Mother’s children gathered around her feet curiously gazing upwards towards her face.

“My darling children, soon I will be leaving you to visit your father. When you were younger I would carry you on my back back and forth across the coast. But now you are older and must care for the few things we have here.”

“We understand Mother.”

“Sheu, my child I do not have much but please take these seeds. I only have five of them but I am sure you will do well with what you are given.”

“But  Mother,” said Sheu “you know I do not work the lands. I tend to the needs of the house.”

“Trust in me” said Mother. Then Mother turned to Eliseo and said, “Eliseo my child I do not have much but please take care of these chickens. We are down to two but I am sure you will do well with what you are given.”

“But Mother,” said Eliseo “you know I do not care for the livestock. Since I was a kid I maintained the fields.”

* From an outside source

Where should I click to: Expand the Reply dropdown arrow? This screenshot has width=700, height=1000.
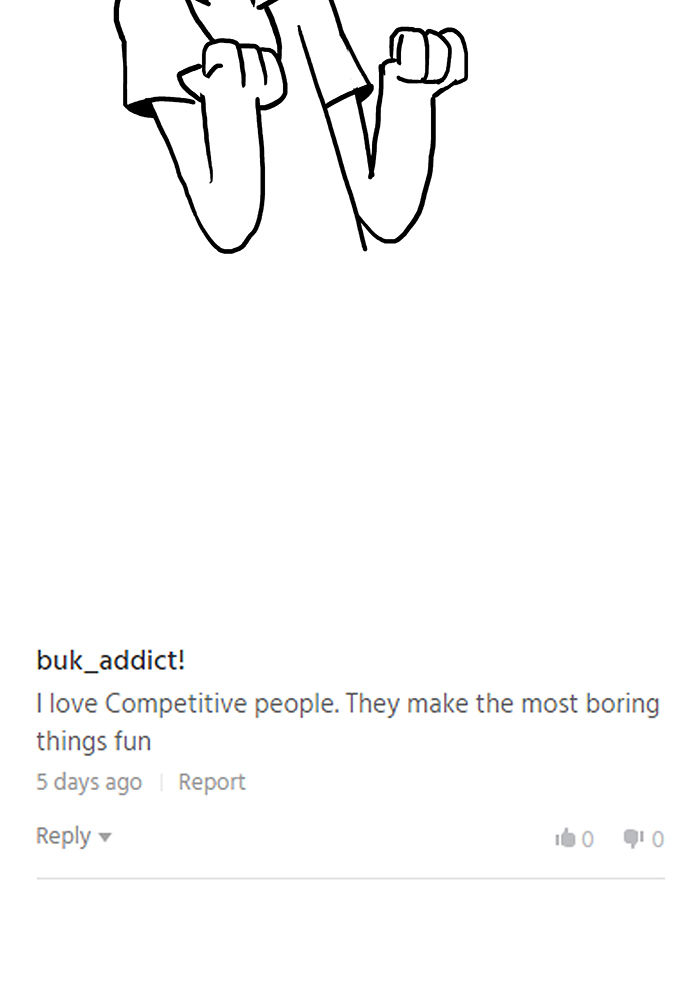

“Trust in me” said Mother. Then Mother turned to Nalpapi and said, “Nalpapi my child I do not have much but please take this ball of yarn. It is only one kilo but I am sure you will do well with what you are given.”

“But Mother,” said Nalpapi, “you know I do not work with textiles. I provide for the animals in the yard.”

“Trust in me” said Mother. So Mother packed her things and left for Comodoro and the children went on their way. Sheu went into the town and saw a farmer with their child in tattered clothing. Sheu approached the farmer and offered to watch the farmer’s child and fix their clothing in exchange for the farmer to grow the seeds and to feed their neighbors. That summer the farmer grew the seeds in abundance and provided crops for their neighbors. Sheu and the farmer had met once again and where the farmer offered her back twice the seeds Sheu had first given him. Eliseo too had walked into town where a rancher was complaining about dead grass his livestock could no longer eat. With feelings of compassion Eliseo offered to fertilize and replenish his grass if the rancher agreed to mate the chickens. The rancher did not only that but acquired enough eggs and chicklets to provide meals for the homeless in town. Eliseo and the rancher had encountered each other in town again where the rancher provided Eliseo with four new chickens in gratitude of compassion. Nalpapi however, did not take the ball of yarn into town. The yarn was placed in a small crevice of the house where the sun does not touch and the water does not leak. Nalpapi kept that yarn there since Mother had left for Comodoro.

Then the time came when Mother returned. She was greeted at the house by Sheu, Eliseo, and Nalpapi.

“Mother, Mother” cried Sheu, “I have something to share with you. You gave me seeds to care for even though I maintain the home. I shared these seeds with a farmer in need and the crops came in abundance. People were fed all around Resistancia and in return the farmer gave me twice of what I offered him.

“Sheu I am so proud of you. Thank you for caring for what was given to you.” said Mother.

“Mother, Mother” cried Eliseo, “I too have something to share with you. You gave me chickens to raise even though I work the land. I shared these chickens with a suffering rancher and the chickens flourished like spring flowers. Our community in Resistancia is cared for and in return the rancher doubled what I offered him.

“Eliseo I am so proud of you. Thank you for caring for what was given to you.” said Mother.

Nalpapi was quiet and hesitant to speak. “Nalpapi, what about you my child?” asked Mother.

“Mother I saw how much you loved the ball of yarn and when you said to care for it I decided to keep it safe from everything. So I buried it in a crevice in the house until you returned.” said Nalpapi.

“But my dear Nalpapi, why would you hide anything I ask for you to nurture? You were given yarn even though you care for the animals. You were offered freedom from your self inflicted limitations but you chose to remain closed off from your neighbors and keep something from others that could have helped someone else. How does one build community without sharing and indulgence? Now we see that those who act in abundance will receive in abundance while those who act as though the lack will have nothing to show.”